- _Problem details_
Reply with one number, the count of lines below that contain the string "dimensions".

- _Data_

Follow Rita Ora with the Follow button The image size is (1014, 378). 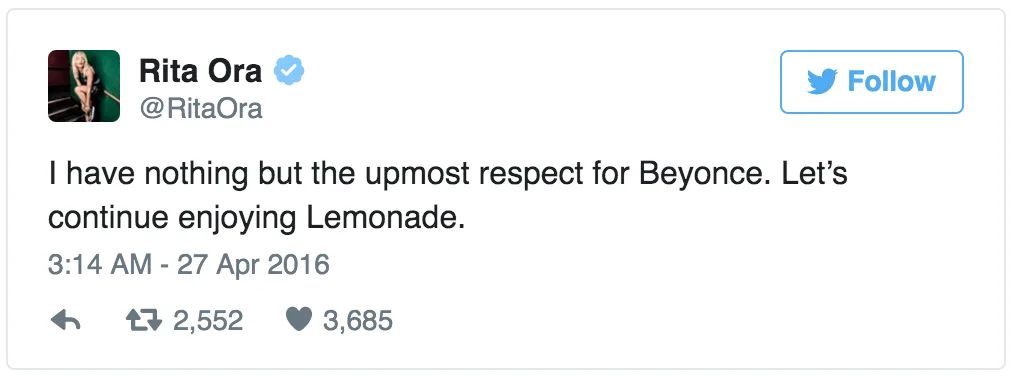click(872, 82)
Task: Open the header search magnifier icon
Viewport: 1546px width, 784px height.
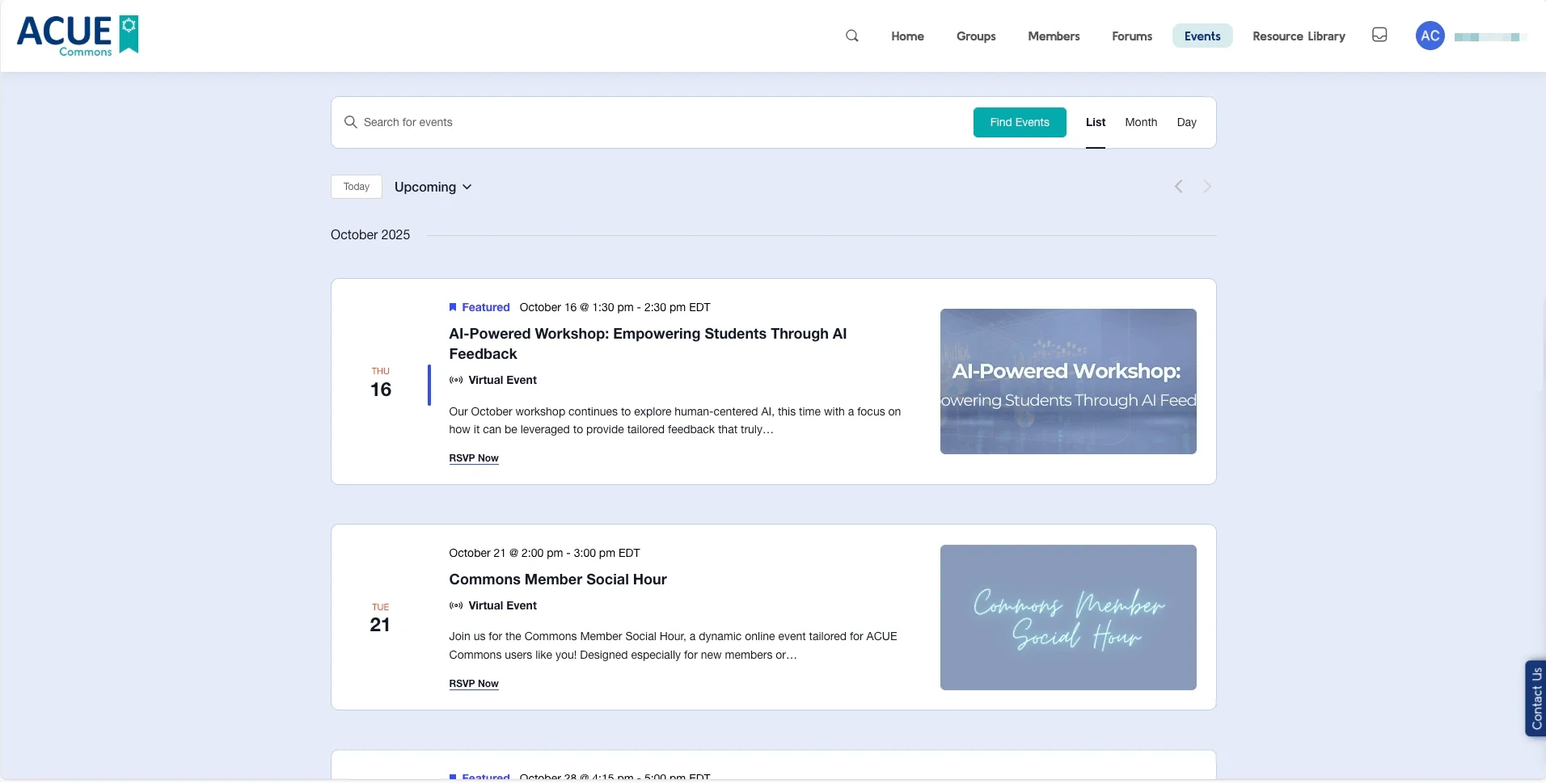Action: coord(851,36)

* * *

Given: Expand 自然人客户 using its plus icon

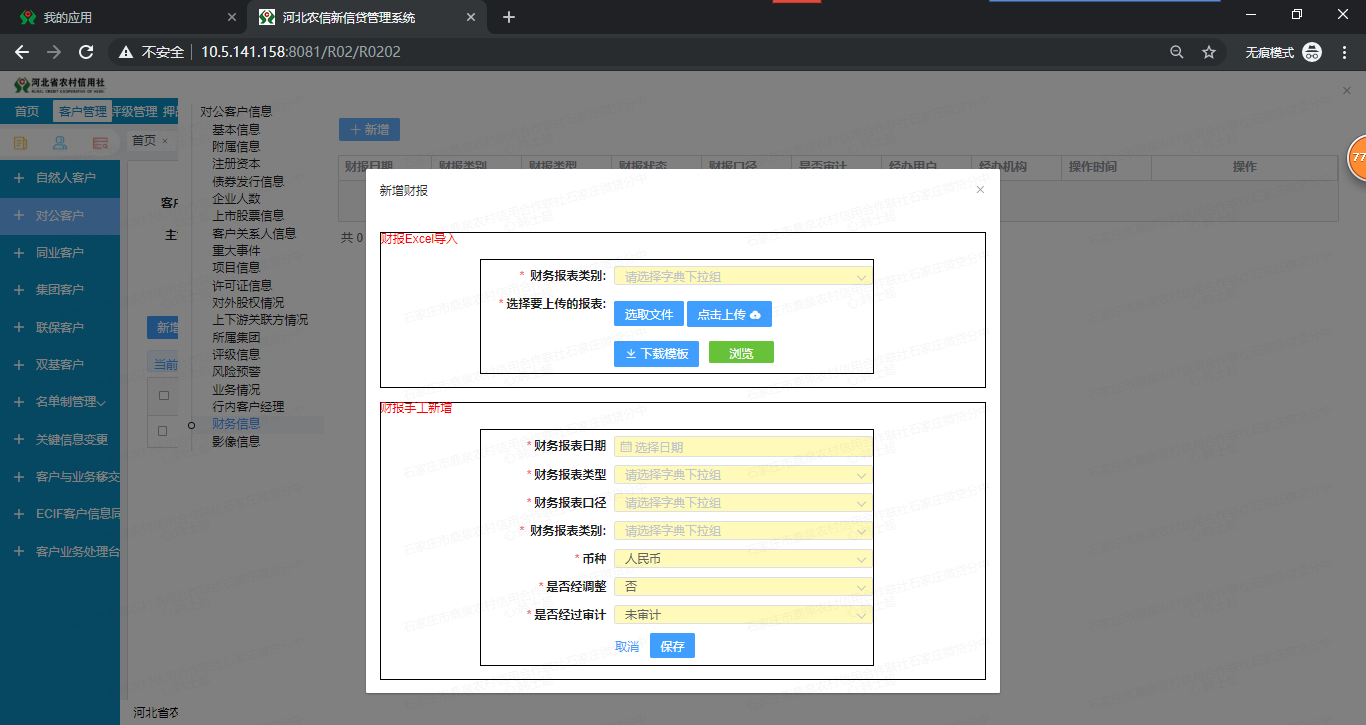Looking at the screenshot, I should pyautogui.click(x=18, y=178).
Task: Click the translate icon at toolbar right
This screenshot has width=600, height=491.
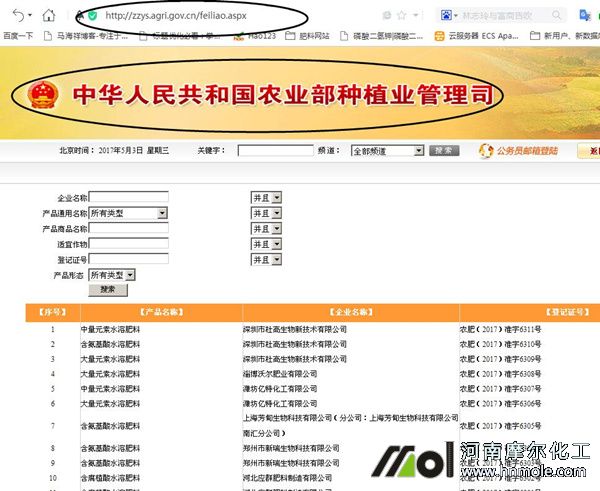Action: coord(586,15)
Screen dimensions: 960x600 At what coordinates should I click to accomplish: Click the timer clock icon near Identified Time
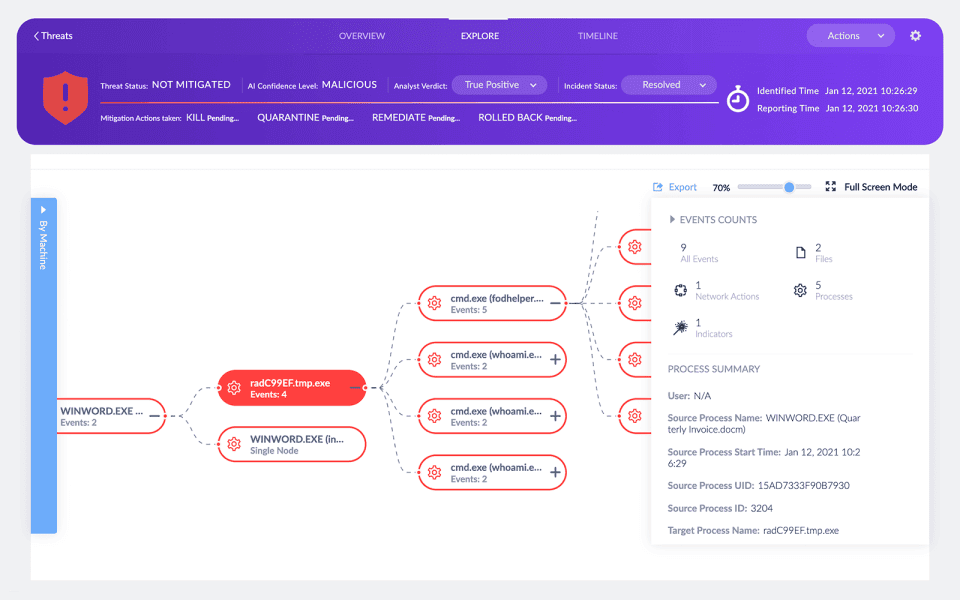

---

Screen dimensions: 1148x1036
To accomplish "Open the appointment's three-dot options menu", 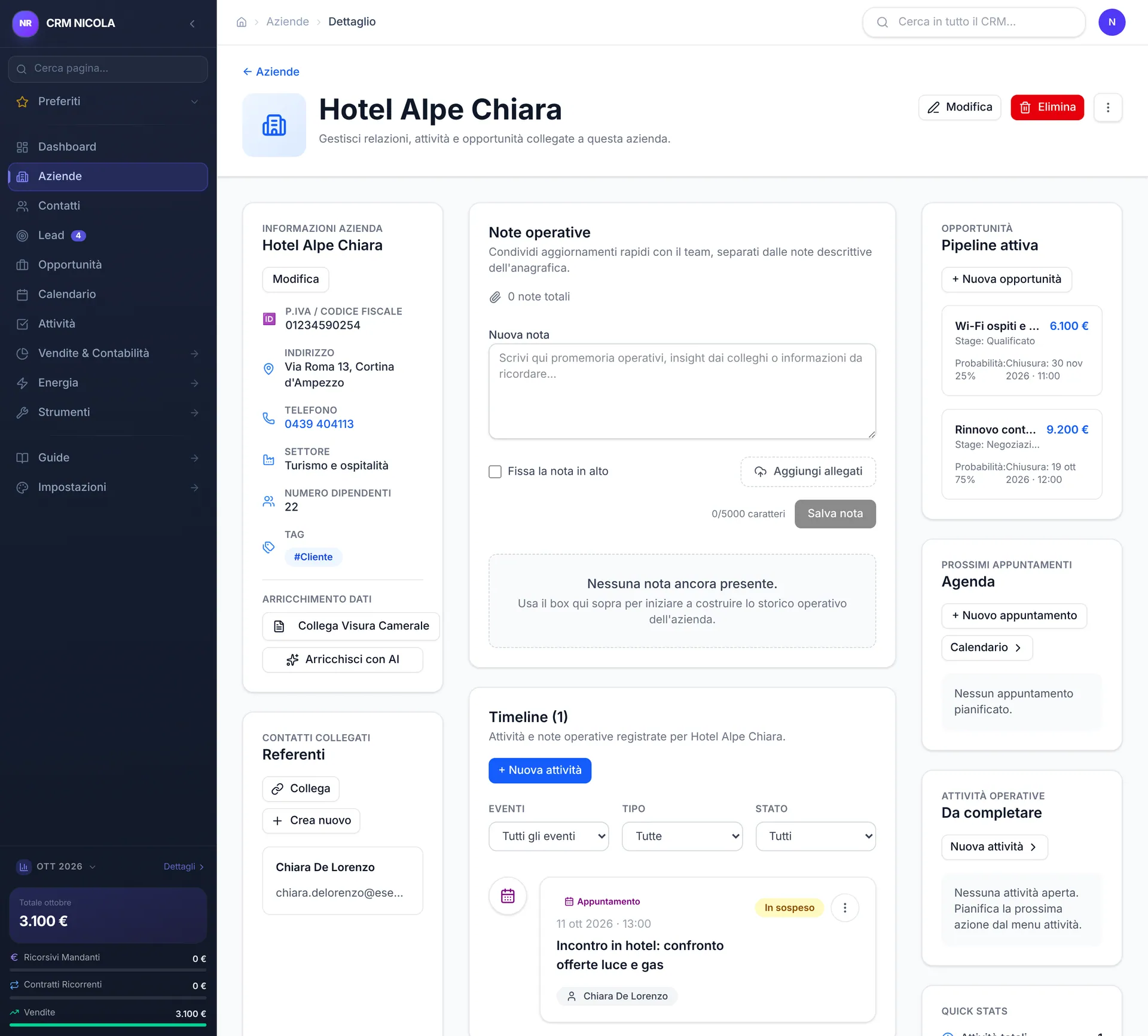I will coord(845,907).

- _Exercise output_
2